Михайлов и Праскухин прилегли к земле. Праскухин, зажмурясь, слышал только, как бомба где-то очень близко шлепнулась на твердую землю. Прошла секунда, показавшаяся часом,— бомбу не рвало. Прас­кухин испугался: не напрасно ли он струсил? Может быть, бомба упала далеко, и ему только казалось, что трубка шипит тут же. Он открыл глаза и с удовольствием увидел, что Михайлов, около самых ног его, недвижимо лежал на земле. Но тут же глаза его на мгнове­ние встретились с светящейся трубкой в аршине от него крутившейся бомбы.

Ужас — холодный, исключающий все другие мысли и чувства ужас — объял все существо его. Он закрыл лицо руками.

Прошла еще секунда, — секунда, в которую целый мир чувств, мыслей, надежд, воспоминаний промелькнул в его воображении.
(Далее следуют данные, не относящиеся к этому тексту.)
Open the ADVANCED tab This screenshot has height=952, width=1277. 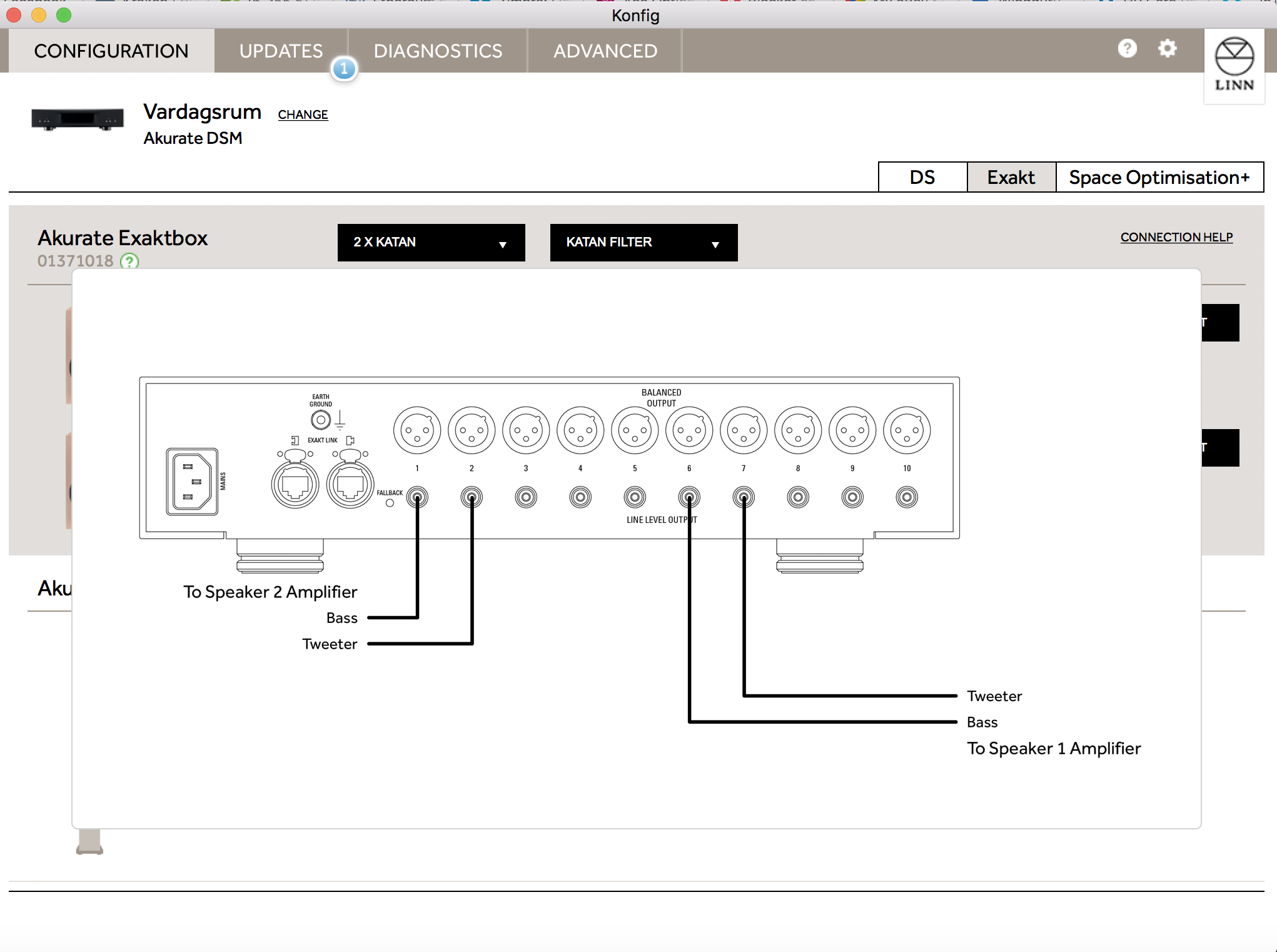[605, 51]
«Кого убьет — меня или Михайлова? или обоих вместе? А коли меня, то куда? в голову, так все кончено; а если в ногу, то отре­жут, и я попрошу, чтобы непременно с хлороформом,— и я могу еще жив остаться. А, может быть, одного Михайлова убьет: тогда я буду рассказывать, как мы рядом шли, его убило и меня кровью забрызгало. Нет, ко мне ближе... меня!»
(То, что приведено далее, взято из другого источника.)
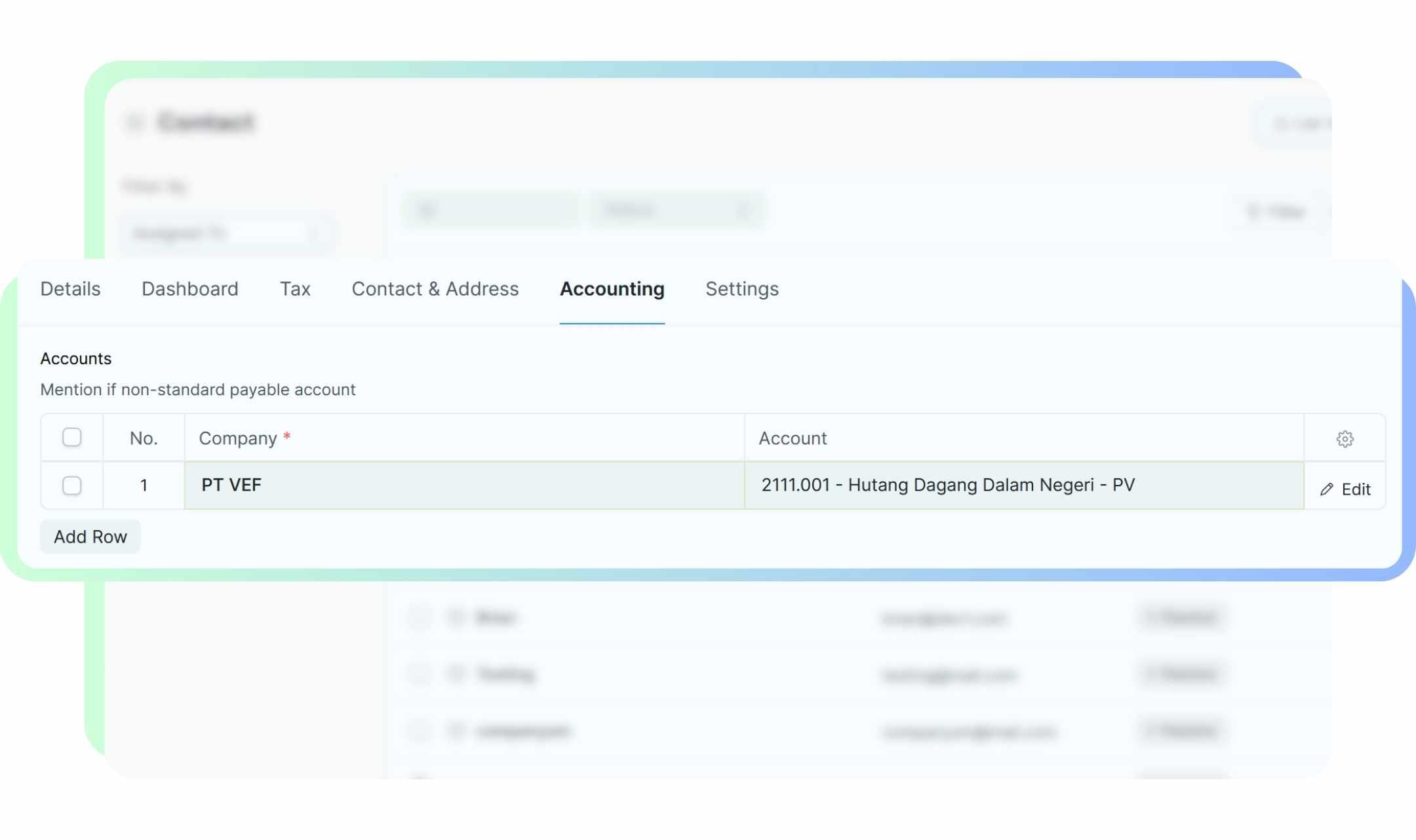Click the pencil Edit icon on row 1
The image size is (1416, 840).
pyautogui.click(x=1327, y=489)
Тут он вспомнил про двенадцать рублей, которые был должен Михайлову, вспомнил еще про один долг в Петербурге, который дав­но надо было заплатить; цыганский мотив, который он пел вечером, пришел ему в голову. Женщина, которую он любил, явилась ему в во­ображении в чепце с лиловыми лентами, человек, которым он был оскорблен пять лет тому назад и которому не отплатил за оскорбле­ние, вспомнился ему, хотя вместе, нераздельно с этими и тысячами других воспоминаний чувство  настоящего — ожидание  смерти — ни на мгновение не покидало его. «Впрочем, может быть, не лопнет», подумал он и с отчаянной решимостью хотел открыть глаза. Но в это мгновение, еще сквозь закрытые веки, глаза его поразил красный огонь, с страшным треском что-то толкнуло его в середину груди: он побежал куда-то, спотыкнулся на подвернувшуюся под ноги саблю и упал на бок.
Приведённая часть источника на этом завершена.